begin
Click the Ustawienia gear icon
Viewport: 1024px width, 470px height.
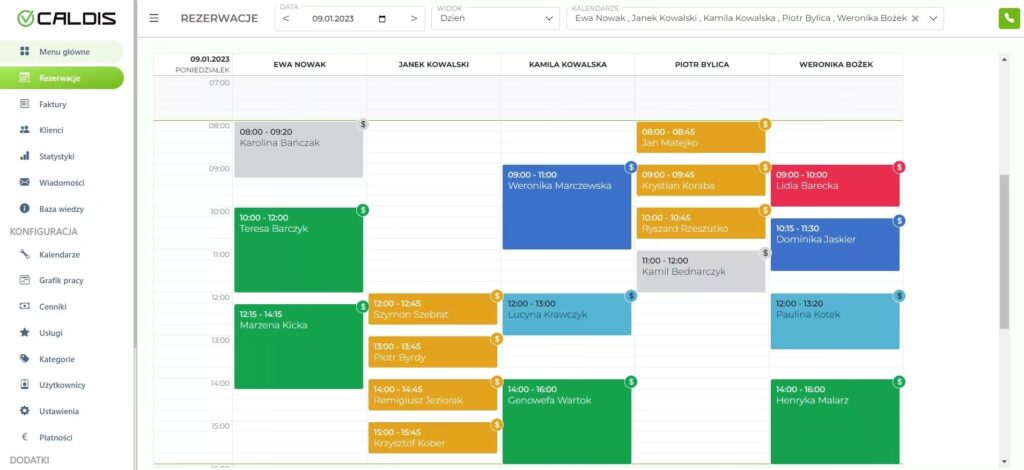(x=25, y=411)
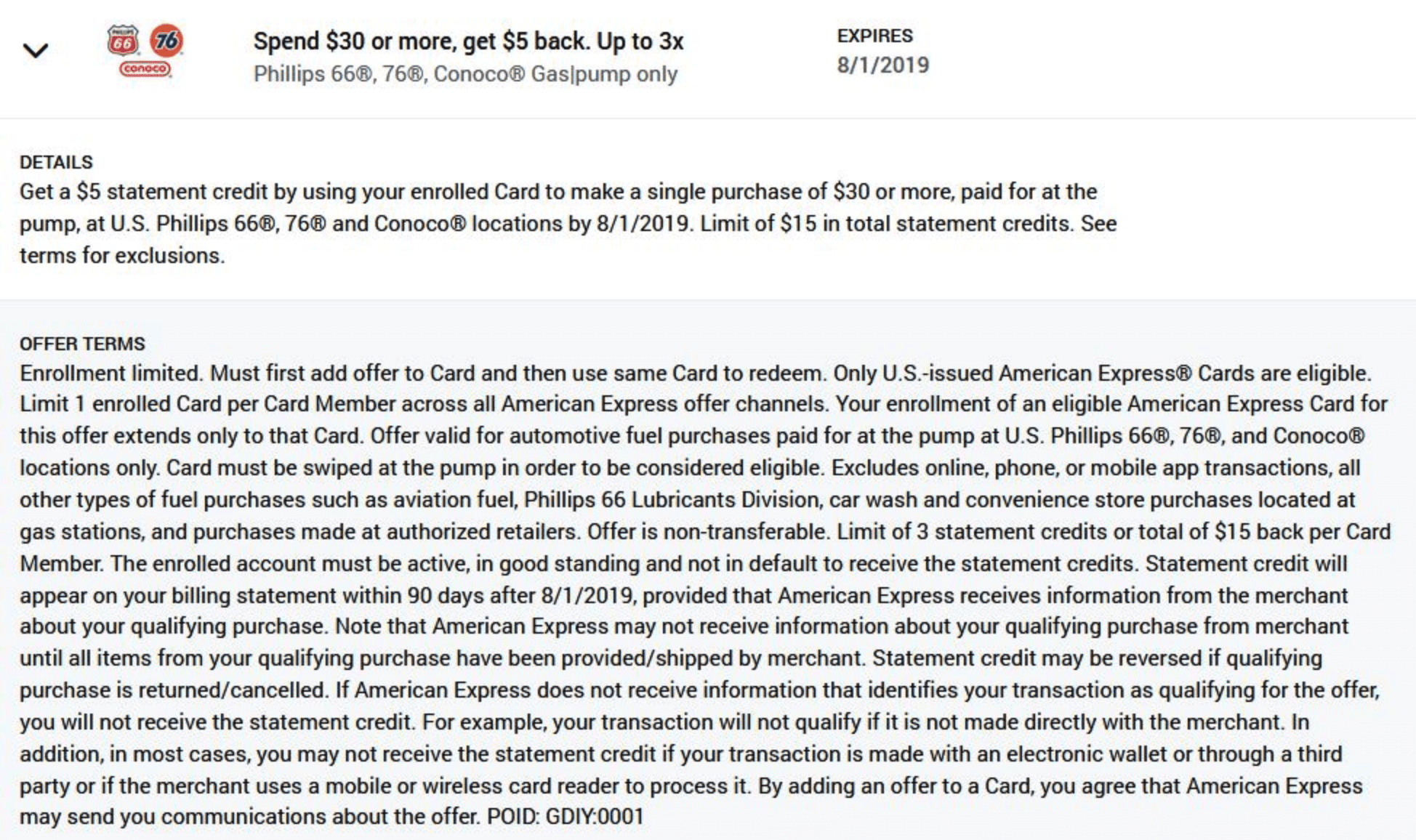Click the orange 76 ball logo
Image resolution: width=1416 pixels, height=840 pixels.
pos(166,41)
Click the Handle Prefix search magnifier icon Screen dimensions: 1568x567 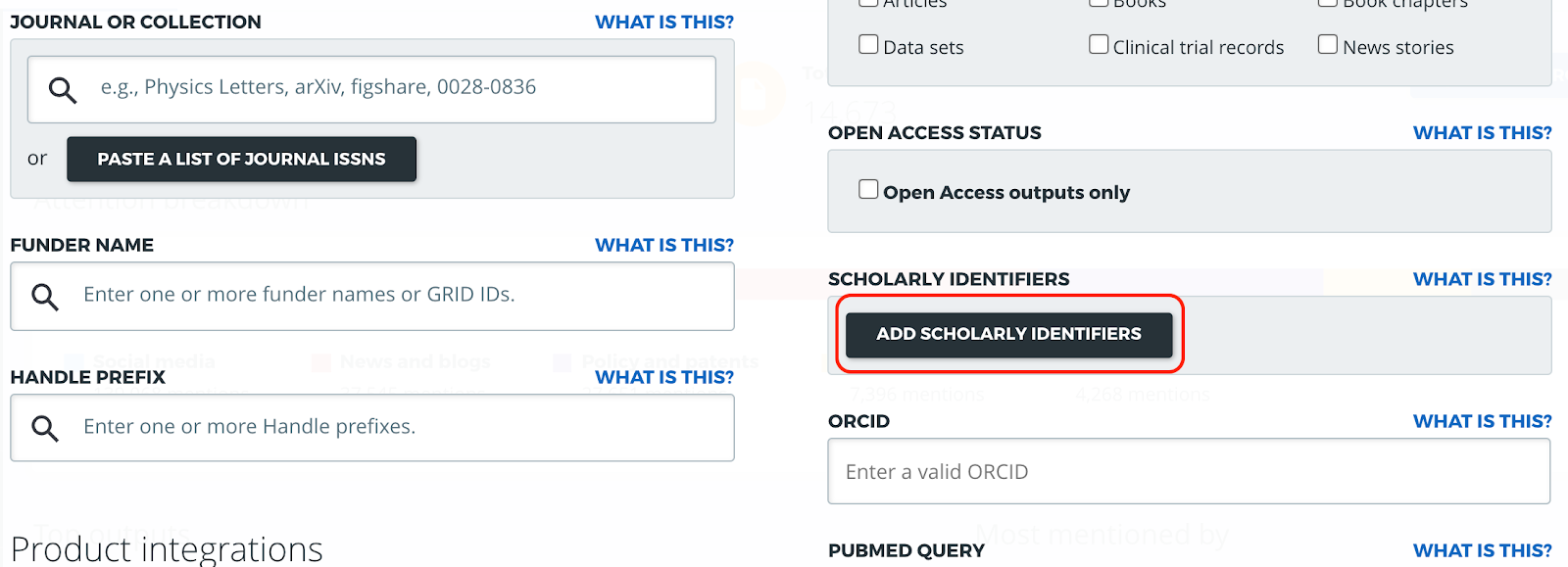[x=45, y=428]
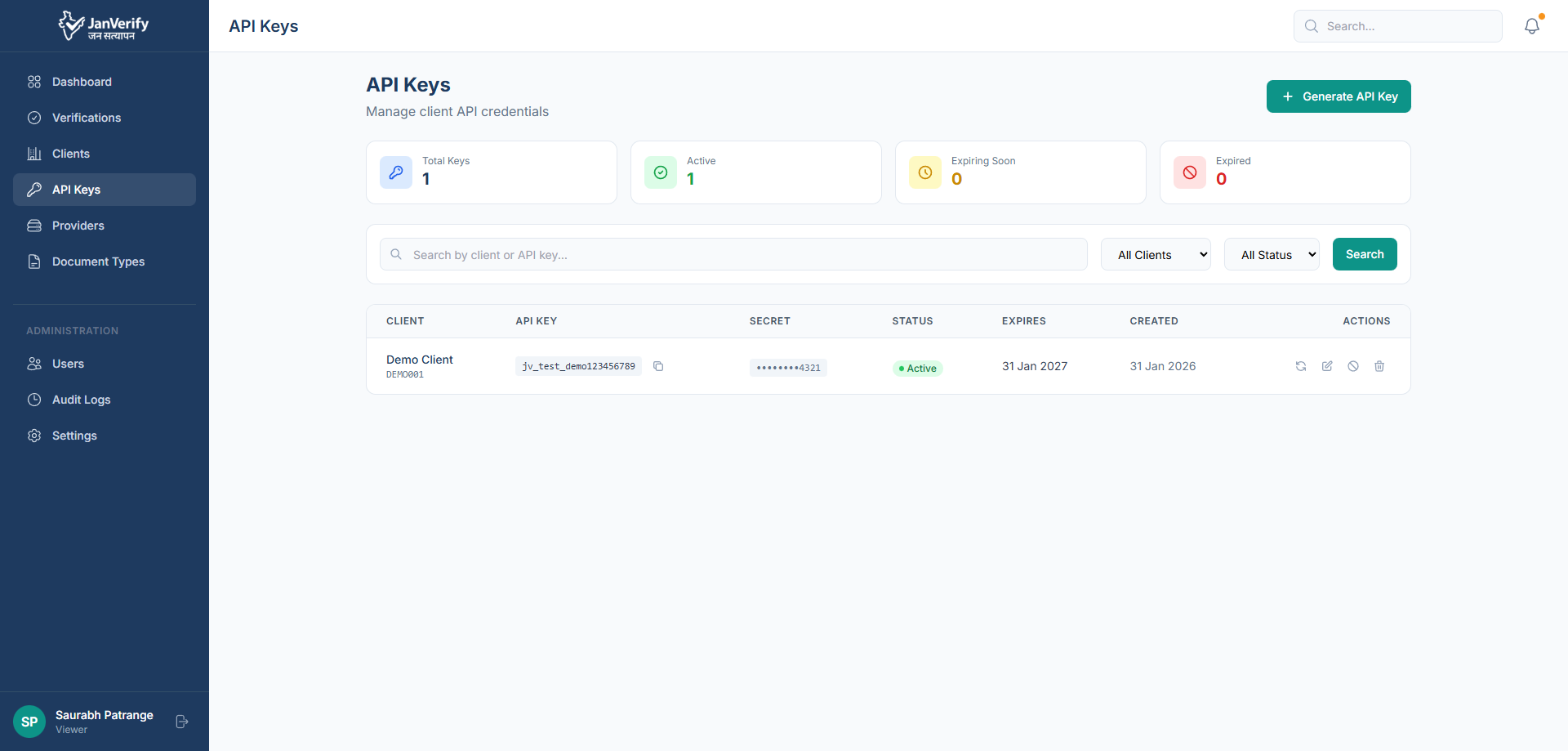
end
TASK DESCRIPTION:
Reproduce word for word the stretch of lines from the first one through the line that contains "pos(166,41)". Leave the pictures out of your copy.

COMPLETE ANSWER:
Click the Ustawienia gear icon
Viewport: 1024px width, 470px height.
(x=25, y=411)
Click the orange 76 ball logo
Image resolution: width=1416 pixels, height=840 pixels.
pos(166,41)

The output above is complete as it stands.